** Input records follows **

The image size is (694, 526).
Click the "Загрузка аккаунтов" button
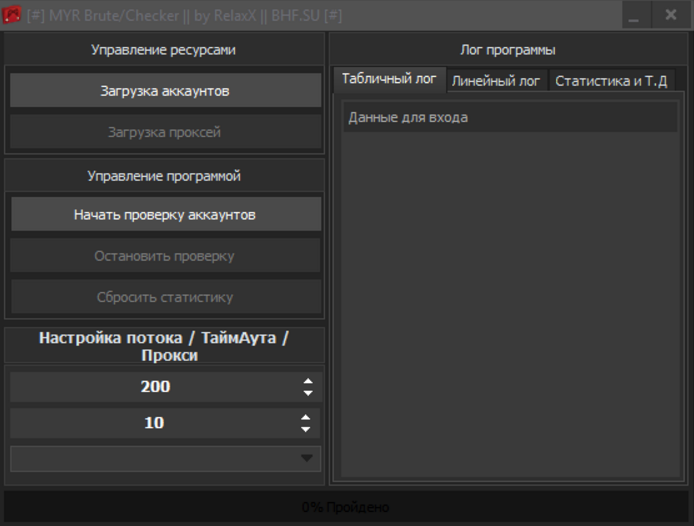165,91
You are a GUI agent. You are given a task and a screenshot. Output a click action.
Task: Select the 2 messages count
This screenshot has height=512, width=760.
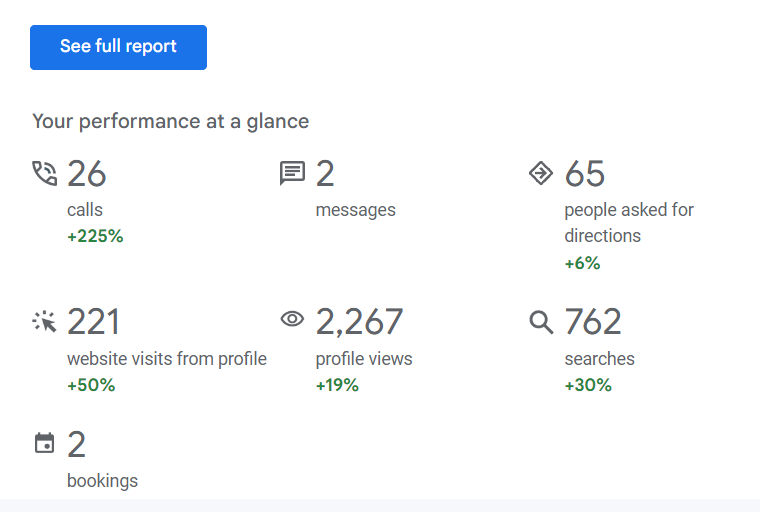coord(325,174)
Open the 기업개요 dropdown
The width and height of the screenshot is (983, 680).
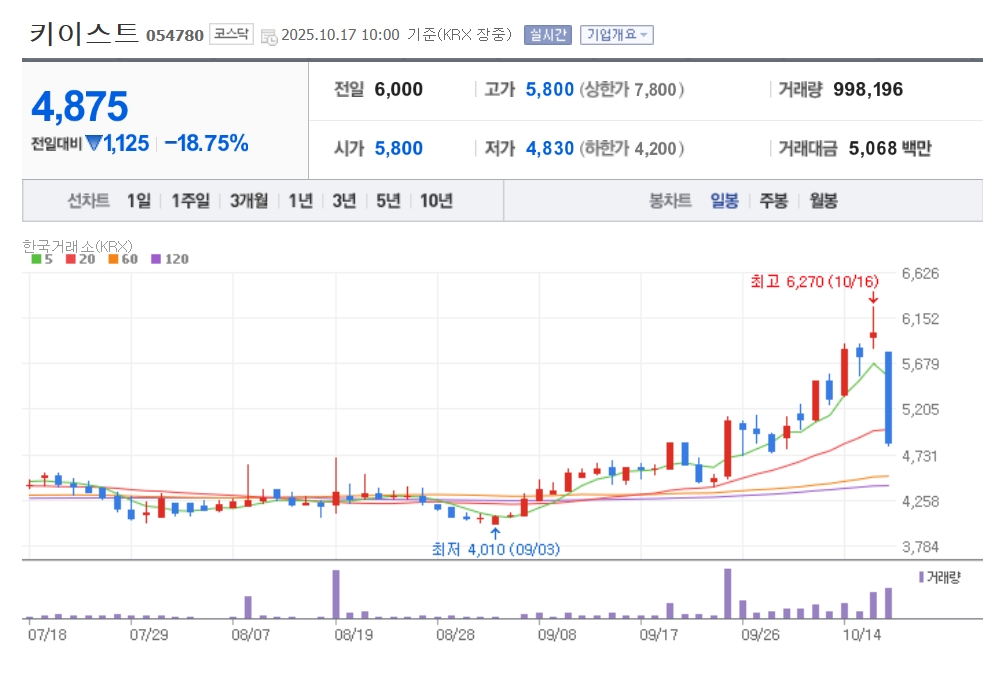[x=616, y=35]
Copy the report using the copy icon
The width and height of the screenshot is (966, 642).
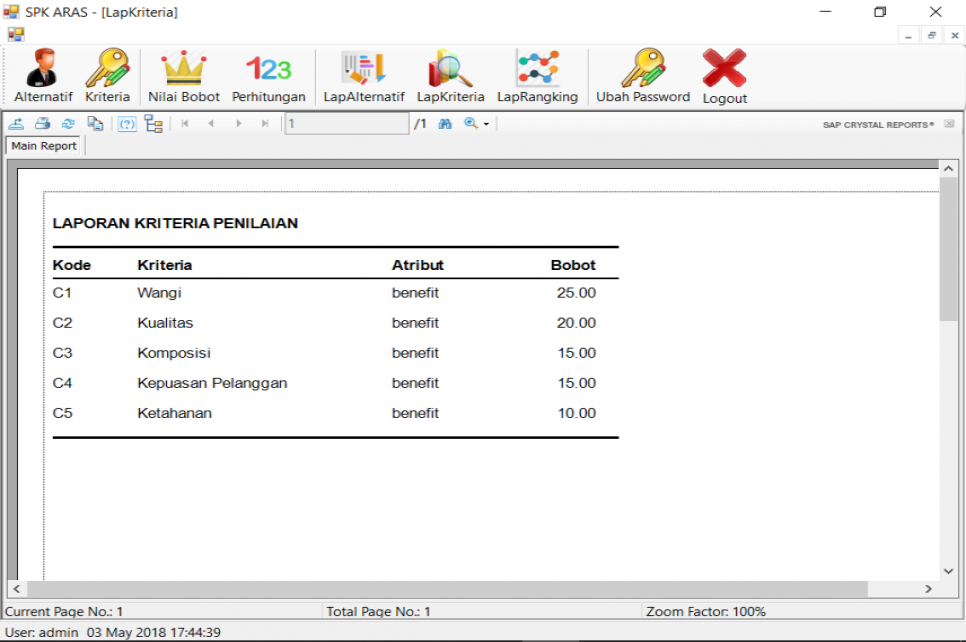point(95,124)
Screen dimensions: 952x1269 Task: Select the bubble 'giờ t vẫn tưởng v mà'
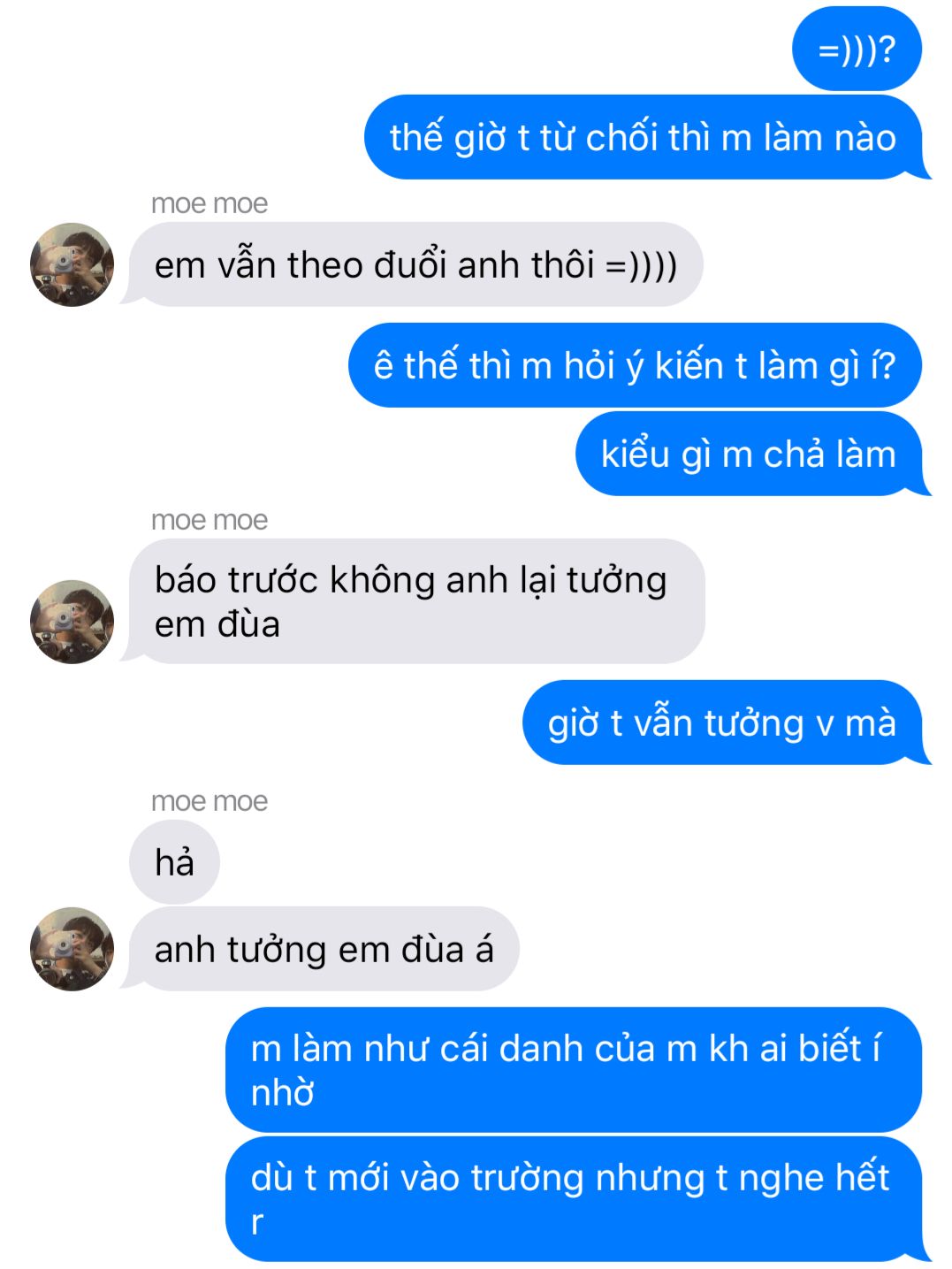(723, 722)
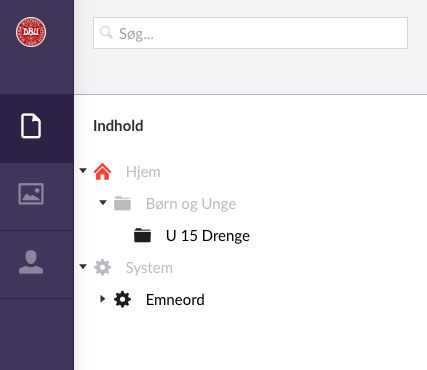The height and width of the screenshot is (370, 427).
Task: Open the Emneord tree item
Action: coord(175,300)
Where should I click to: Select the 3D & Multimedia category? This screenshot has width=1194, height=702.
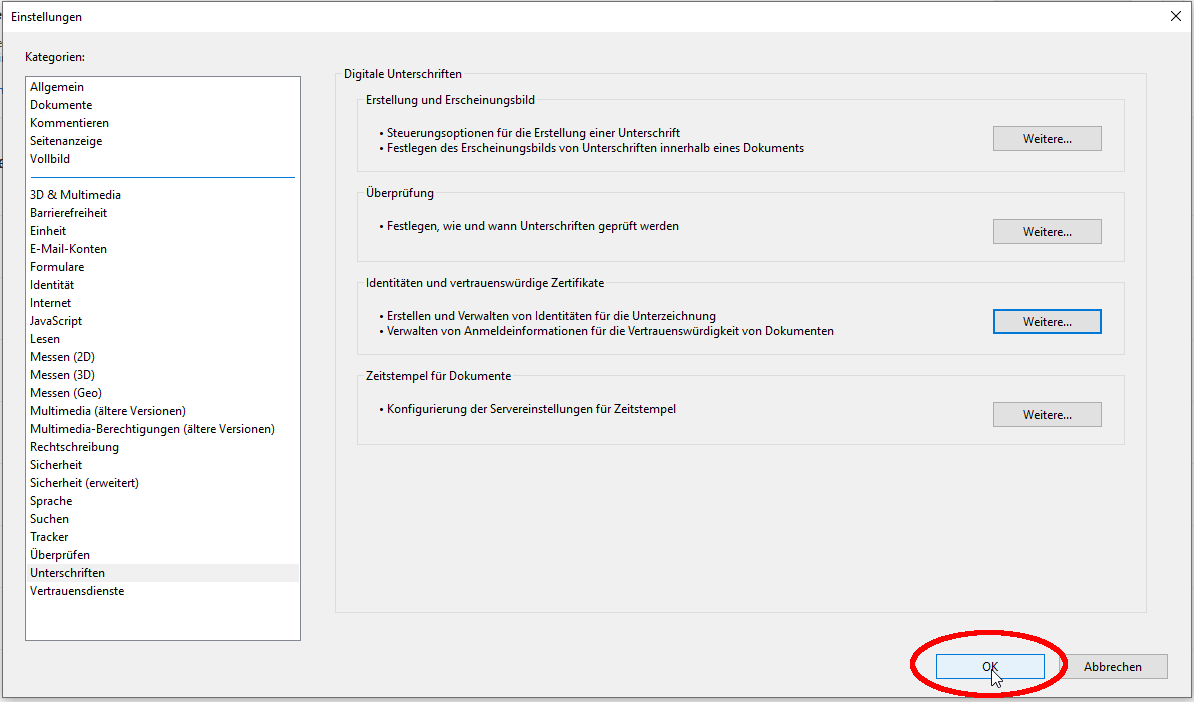75,195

** End of Input records **

What to do:
Images stay out; everything else in the records must be given again exactly.

Result of the exercise:
The image size is (694, 526).
Click the "Загрузка аккаунтов" button
165,91
You are a GUI agent. You are given a task and a screenshot. Output a click action.
Task: Select the 2 messages count
This screenshot has height=512, width=760.
coord(325,174)
Open the 기업개요 dropdown
The width and height of the screenshot is (983, 680).
[x=616, y=35]
Copy the report using the copy icon
The width and height of the screenshot is (966, 642).
point(95,124)
Screen dimensions: 952x1269 Task: Select the bubble 'giờ t vẫn tưởng v mà'
(723, 722)
The height and width of the screenshot is (370, 427).
Task: Open the Emneord tree item
Action: coord(175,300)
Where should I click to: Select the 3D & Multimedia category? This screenshot has width=1194, height=702.
75,195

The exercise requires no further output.